__WHAT YOU NEED TO DO__: From the data that follows, print exactly the lines starting at the one containing "Регистрация домена (63, 1346)" and ending at the one containing "Юридическое обслуживание (79, 1708)"; include both of them and nothing more.

============

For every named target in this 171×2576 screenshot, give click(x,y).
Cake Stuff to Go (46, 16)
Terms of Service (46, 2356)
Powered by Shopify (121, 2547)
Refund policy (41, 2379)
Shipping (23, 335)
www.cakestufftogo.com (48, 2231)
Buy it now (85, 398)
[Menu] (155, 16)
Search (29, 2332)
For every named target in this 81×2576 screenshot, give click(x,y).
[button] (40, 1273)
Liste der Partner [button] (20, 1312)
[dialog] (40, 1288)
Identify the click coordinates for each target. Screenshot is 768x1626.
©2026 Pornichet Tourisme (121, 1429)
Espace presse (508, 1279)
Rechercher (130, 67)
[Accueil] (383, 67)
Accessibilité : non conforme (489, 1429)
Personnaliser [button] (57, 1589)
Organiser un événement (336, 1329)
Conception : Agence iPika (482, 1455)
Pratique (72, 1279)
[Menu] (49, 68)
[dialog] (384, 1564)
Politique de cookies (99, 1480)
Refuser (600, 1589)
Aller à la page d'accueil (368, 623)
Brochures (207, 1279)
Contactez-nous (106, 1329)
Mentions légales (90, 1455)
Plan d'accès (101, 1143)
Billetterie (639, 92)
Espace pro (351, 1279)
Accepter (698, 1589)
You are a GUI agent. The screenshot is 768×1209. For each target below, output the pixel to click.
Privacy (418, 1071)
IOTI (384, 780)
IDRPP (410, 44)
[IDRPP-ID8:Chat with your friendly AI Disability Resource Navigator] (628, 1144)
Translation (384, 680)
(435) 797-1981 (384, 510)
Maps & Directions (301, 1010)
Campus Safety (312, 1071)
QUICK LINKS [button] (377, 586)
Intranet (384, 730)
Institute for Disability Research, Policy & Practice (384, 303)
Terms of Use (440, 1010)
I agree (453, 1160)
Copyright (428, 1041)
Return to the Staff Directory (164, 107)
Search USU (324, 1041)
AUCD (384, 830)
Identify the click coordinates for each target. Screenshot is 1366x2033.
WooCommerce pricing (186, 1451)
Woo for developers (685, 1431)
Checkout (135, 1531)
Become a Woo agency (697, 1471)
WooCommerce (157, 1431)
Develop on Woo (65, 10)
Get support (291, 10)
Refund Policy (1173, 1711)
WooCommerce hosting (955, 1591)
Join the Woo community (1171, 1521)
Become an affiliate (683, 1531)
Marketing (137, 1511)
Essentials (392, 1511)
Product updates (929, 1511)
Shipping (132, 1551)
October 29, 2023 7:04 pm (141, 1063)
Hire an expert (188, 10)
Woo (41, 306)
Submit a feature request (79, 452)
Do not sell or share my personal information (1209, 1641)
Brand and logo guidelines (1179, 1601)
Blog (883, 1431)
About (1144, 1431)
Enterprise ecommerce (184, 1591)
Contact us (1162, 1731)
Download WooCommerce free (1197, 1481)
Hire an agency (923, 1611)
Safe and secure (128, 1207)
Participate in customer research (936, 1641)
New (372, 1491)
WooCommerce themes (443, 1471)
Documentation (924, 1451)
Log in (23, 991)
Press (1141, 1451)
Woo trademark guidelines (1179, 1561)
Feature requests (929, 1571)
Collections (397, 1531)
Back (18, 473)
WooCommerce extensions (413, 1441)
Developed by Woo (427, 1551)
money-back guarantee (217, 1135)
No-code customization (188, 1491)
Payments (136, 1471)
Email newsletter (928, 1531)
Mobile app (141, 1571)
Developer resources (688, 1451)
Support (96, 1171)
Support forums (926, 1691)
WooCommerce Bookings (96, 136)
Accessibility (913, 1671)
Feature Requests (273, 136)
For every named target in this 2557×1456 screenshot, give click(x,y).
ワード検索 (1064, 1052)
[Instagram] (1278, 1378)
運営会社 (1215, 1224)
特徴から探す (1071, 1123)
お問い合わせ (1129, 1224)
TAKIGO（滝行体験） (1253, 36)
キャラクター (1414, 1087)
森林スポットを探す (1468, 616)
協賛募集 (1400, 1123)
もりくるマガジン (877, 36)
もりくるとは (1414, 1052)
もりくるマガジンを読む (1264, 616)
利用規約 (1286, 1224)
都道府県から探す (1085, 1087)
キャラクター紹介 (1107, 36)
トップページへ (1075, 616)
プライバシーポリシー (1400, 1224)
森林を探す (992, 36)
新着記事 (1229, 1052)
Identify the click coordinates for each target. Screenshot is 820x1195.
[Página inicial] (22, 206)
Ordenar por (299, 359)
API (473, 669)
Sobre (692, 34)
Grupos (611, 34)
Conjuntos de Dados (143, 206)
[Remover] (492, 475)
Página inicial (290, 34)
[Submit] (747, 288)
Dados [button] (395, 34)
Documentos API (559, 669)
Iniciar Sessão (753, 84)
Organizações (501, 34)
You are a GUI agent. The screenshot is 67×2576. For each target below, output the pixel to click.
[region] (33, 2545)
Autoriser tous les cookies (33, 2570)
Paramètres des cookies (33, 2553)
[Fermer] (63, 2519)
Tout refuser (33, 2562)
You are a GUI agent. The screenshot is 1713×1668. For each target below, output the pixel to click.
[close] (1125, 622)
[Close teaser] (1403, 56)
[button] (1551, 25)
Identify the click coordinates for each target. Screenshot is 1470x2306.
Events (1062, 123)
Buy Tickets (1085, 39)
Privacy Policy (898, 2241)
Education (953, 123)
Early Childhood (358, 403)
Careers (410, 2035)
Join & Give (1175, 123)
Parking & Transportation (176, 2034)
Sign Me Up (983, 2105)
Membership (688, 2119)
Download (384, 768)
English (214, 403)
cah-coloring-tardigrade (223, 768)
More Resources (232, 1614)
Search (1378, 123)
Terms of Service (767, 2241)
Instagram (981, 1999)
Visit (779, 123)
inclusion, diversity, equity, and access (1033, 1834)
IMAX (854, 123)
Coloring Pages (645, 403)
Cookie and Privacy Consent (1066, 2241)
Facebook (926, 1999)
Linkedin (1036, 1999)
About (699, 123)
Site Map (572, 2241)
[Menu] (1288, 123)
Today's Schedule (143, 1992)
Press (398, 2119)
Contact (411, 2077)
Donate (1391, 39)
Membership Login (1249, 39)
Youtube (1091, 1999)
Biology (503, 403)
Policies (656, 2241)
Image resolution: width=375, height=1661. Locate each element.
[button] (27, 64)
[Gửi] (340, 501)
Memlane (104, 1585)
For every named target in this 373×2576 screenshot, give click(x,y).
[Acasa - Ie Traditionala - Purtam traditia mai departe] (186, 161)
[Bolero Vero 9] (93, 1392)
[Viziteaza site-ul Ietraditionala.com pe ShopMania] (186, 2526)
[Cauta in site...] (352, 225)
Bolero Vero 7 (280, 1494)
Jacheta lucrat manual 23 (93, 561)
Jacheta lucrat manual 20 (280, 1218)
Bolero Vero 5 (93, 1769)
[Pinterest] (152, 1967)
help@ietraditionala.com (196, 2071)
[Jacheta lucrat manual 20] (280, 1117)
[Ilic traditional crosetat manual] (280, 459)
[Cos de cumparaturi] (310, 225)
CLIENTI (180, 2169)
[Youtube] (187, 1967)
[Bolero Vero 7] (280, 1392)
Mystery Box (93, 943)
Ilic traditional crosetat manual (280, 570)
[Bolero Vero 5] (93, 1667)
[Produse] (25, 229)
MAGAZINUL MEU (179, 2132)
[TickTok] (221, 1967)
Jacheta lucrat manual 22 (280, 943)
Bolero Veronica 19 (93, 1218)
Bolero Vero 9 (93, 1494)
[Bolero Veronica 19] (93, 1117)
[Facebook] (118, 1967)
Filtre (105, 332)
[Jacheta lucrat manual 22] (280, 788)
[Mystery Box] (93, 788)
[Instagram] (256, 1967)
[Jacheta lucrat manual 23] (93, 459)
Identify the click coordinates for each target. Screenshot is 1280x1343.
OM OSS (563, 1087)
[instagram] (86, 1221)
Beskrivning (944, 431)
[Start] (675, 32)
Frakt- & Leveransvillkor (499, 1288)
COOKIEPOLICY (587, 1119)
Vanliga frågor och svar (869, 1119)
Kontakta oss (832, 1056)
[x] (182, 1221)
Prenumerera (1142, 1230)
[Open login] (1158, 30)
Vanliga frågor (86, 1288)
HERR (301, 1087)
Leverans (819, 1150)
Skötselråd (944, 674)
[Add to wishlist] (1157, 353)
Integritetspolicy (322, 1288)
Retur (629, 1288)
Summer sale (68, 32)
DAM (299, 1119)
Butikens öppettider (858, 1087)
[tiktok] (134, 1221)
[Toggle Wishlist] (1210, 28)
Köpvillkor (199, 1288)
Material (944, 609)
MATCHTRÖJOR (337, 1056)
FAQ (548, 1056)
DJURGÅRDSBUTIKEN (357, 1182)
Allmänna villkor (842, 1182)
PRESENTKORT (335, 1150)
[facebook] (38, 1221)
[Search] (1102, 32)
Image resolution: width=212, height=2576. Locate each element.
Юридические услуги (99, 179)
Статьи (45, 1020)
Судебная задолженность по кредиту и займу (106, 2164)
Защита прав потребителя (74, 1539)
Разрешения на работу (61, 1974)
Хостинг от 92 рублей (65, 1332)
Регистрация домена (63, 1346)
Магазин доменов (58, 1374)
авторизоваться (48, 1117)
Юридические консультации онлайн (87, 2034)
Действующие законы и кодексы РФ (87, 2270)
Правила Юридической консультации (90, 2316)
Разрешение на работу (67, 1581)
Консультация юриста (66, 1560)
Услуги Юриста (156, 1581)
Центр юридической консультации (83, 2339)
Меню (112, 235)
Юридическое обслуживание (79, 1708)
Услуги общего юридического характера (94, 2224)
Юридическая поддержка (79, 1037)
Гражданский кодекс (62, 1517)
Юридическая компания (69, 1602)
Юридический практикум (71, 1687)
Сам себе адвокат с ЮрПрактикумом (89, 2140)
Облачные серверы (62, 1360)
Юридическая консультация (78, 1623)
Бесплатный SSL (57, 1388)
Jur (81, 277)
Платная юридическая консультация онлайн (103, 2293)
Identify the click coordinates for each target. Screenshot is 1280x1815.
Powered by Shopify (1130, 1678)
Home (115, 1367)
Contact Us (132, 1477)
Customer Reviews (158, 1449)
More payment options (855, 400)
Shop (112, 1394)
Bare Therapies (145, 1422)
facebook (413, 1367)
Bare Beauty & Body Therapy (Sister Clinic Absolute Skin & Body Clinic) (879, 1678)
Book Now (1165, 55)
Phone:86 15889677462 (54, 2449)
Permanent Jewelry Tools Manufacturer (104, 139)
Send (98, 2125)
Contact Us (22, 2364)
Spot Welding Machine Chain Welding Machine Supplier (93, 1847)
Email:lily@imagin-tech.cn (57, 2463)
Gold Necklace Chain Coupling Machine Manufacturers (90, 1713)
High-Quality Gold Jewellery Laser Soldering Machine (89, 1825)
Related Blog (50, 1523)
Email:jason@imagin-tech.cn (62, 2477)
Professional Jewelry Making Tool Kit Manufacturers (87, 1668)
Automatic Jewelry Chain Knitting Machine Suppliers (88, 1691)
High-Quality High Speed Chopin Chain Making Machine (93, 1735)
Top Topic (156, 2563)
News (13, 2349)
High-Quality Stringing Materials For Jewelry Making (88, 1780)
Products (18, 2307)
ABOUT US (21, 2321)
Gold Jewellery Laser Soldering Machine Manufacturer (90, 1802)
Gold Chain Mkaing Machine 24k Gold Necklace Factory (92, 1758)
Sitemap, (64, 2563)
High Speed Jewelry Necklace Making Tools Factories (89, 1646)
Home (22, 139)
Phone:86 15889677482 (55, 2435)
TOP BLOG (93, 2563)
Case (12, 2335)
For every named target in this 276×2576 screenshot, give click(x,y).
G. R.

============

__SOLUTION TO THIS PROBLEM__:
Регистрация домена (63, 1346)
Магазин доменов (58, 1374)
авторизоваться (48, 1117)
Юридические консультации онлайн (87, 2034)
Действующие законы и кодексы РФ (87, 2270)
Правила Юридической консультации (90, 2316)
Разрешение на работу (67, 1581)
Консультация юриста (66, 1560)
Услуги Юриста (156, 1581)
Центр юридической консультации (83, 2339)
Меню (112, 235)
Юридическое обслуживание (79, 1708)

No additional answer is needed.